I have an appointment for a video meeting this morning at eight o’clock. I hope it’s not very long… The clash I have with Pastor is the same as always: he’s a collectivist on the side of the majority of people while I advocate for the individual. His experience in high school was probably very different from mine. I saw a lot of kids suffer from the false oligarchy of the beautiful people. I doubt if Pastor would understand this. He doesn’t like Rush either, though the band spoke for many of us in school in the Eighties and Nineties. We learned from Rush that dreamers and misfits can overcome and be successful.

Quarter after nine.

Okay, I got the meeting over with… My sleep was troubled, riddled with thoughts of mortality and also individual freedom.
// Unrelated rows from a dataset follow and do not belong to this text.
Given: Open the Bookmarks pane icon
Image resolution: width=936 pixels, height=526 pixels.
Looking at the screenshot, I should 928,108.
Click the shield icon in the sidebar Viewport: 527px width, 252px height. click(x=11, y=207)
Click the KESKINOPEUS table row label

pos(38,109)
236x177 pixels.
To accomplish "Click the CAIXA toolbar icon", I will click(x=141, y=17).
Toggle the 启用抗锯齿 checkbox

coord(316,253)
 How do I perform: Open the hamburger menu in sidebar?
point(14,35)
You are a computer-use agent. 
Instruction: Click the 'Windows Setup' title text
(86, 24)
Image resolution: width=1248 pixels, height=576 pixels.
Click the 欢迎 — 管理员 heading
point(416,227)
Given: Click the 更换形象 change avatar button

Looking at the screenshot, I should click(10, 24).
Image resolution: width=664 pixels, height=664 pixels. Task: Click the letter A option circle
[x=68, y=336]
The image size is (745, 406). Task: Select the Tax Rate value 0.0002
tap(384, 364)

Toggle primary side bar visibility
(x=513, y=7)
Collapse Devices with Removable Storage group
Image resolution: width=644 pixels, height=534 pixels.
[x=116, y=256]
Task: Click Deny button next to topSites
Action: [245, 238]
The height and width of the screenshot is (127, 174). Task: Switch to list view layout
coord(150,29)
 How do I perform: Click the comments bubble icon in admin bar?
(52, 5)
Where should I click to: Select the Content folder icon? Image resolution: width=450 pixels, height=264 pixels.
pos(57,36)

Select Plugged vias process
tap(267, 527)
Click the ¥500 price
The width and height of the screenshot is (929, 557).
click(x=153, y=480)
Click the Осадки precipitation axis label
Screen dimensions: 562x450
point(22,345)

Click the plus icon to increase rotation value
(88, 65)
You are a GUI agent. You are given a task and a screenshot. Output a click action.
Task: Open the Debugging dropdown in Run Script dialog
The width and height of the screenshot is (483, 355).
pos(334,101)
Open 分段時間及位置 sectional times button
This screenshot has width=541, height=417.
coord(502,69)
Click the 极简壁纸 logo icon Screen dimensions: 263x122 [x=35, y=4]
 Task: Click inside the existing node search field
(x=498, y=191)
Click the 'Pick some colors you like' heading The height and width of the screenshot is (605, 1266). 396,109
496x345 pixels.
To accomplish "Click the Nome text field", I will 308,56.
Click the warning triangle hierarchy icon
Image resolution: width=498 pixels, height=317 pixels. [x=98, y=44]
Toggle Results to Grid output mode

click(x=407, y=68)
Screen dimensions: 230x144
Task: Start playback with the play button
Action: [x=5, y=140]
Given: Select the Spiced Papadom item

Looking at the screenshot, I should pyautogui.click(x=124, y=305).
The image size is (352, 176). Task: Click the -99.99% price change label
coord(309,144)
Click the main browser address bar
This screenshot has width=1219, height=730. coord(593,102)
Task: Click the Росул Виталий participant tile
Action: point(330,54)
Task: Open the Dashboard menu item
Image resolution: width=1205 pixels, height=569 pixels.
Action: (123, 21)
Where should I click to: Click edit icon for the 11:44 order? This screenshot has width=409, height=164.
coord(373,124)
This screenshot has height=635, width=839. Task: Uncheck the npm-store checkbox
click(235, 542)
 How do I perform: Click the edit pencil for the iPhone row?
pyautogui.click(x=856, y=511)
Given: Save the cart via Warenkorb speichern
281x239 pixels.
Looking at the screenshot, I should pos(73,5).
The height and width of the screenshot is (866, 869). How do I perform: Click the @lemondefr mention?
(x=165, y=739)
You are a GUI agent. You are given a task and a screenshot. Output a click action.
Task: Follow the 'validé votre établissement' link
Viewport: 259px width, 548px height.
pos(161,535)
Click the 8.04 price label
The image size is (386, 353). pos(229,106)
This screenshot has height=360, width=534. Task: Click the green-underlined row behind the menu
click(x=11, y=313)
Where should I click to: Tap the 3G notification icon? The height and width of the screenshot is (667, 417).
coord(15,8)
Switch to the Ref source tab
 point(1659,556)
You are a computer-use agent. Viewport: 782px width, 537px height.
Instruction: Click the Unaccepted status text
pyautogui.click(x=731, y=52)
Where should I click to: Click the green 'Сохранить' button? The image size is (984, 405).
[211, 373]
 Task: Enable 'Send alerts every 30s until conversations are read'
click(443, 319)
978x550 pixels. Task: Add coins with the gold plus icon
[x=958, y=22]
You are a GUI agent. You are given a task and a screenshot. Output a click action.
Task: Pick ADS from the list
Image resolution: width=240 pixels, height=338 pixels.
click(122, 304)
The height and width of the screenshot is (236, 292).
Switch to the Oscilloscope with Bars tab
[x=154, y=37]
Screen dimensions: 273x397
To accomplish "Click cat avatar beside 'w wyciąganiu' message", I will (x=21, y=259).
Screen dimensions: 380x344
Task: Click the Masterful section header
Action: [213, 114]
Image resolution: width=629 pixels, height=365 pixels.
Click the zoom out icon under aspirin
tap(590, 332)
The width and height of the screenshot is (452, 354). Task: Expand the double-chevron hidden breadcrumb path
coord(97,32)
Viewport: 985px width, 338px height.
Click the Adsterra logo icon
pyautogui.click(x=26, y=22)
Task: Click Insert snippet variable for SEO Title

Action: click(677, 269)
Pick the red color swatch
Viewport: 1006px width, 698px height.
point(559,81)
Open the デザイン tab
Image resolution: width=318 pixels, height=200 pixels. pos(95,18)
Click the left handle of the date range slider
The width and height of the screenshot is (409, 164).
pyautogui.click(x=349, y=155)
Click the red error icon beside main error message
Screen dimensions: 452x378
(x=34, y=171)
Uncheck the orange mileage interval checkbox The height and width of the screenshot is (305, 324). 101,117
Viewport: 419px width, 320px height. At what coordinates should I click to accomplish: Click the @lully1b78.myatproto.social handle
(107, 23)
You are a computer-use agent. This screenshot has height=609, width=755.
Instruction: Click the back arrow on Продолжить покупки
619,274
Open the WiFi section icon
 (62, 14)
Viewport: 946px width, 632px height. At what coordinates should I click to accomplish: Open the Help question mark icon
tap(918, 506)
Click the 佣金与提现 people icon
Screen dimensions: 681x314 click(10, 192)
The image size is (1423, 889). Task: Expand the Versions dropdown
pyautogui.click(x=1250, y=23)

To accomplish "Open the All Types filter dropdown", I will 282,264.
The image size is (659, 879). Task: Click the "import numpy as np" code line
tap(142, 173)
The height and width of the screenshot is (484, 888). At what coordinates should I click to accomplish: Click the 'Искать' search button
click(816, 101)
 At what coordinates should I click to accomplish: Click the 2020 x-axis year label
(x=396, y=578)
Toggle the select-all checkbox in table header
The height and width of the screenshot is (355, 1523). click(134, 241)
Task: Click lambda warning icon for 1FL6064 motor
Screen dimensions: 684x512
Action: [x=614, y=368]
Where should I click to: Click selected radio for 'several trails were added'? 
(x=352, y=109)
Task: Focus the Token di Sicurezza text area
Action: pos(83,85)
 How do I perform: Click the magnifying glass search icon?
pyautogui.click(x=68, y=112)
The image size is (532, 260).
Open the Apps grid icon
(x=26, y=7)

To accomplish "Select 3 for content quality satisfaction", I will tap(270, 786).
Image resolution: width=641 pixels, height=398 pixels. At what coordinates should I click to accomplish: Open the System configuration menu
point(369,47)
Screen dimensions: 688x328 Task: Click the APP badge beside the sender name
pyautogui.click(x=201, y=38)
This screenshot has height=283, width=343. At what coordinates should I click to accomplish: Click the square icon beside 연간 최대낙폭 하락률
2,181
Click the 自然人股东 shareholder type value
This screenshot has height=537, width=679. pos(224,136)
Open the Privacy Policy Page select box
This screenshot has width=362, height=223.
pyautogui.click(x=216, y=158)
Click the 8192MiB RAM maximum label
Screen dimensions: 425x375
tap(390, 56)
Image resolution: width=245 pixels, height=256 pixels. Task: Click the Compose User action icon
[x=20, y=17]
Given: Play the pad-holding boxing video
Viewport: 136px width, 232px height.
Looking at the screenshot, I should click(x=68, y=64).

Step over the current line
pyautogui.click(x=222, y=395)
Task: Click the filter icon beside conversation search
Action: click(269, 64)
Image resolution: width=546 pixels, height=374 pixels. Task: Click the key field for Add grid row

Life feels like sort of a dead end today. Often I ask myself what I want out of my life, what would make me happy. I know I won’t find a friend who is exactly like me, though I’d like to meet someone with values close to mine… Is it really true that if you let go control, then you’ll get what you need? I knew someone who advised me, “They won’t come knocking on your door.” If you don’t seek for happiness, will it seek you? I have doubts about that.

Quarter after ten.

I get a haircut tomorrow. Right now there’s some wildfire smoke in the air… I don’t remember much of reading Madeleine L’Engle in the past. It’s hard for me to take it seriously. She said something about releasing control, because if you try to control things yourself then disaster will result. This presupposes a god that takes care of everything. Maybe she never heard of Voltaire: this is not the best of all possible worlds. But also I think of the young dissidents in high school who dropped out of advanced classes in protest of our indoctrination. They had a different agenda from school, which makes me curious. Perhaps they knew something that others of us didn’t know.

Schoolchildren

Quarter of nine.

It was a little later before I got up this morning and fed the dog. I read my emails, then finally got my jacket on and out the door on my way to the little market around the corner. The neighbor lady herded her two kids into the van to get them to Howard School at the same time that Diana and Victoria came out of their house. On Fremont, a blonde woman also came out of her house with the intention of going somewhere. I saw a lone woman walking by on N Park and two young girls on the sidewalk of Maxwell Road, probably headed for the immersion school where Kelly Junior High used to be. At the store I ran into a few more kids; one of them I let go ahead of me at the Snapple cooler, a boy of about eleven years, stout with light brown hair. The other two rode bikes on the sidewalk right past me as I went home. Aesop gets chicken jerky for a snack today: I bought 5 for 30 cents apiece and put them in a small brown bag. The first thought I had when I left the house was, I hope it doesn’t rain on me; that would suck. The sky is full of puffy leaden clouds and it’s agreeably cool out. I used to think of my own school experience when I’d go over to Maxwell Road on days like this; sort of dwell in nostalgia. But today all that is behind me, I guess. Do eleven year olds read comic books anymore?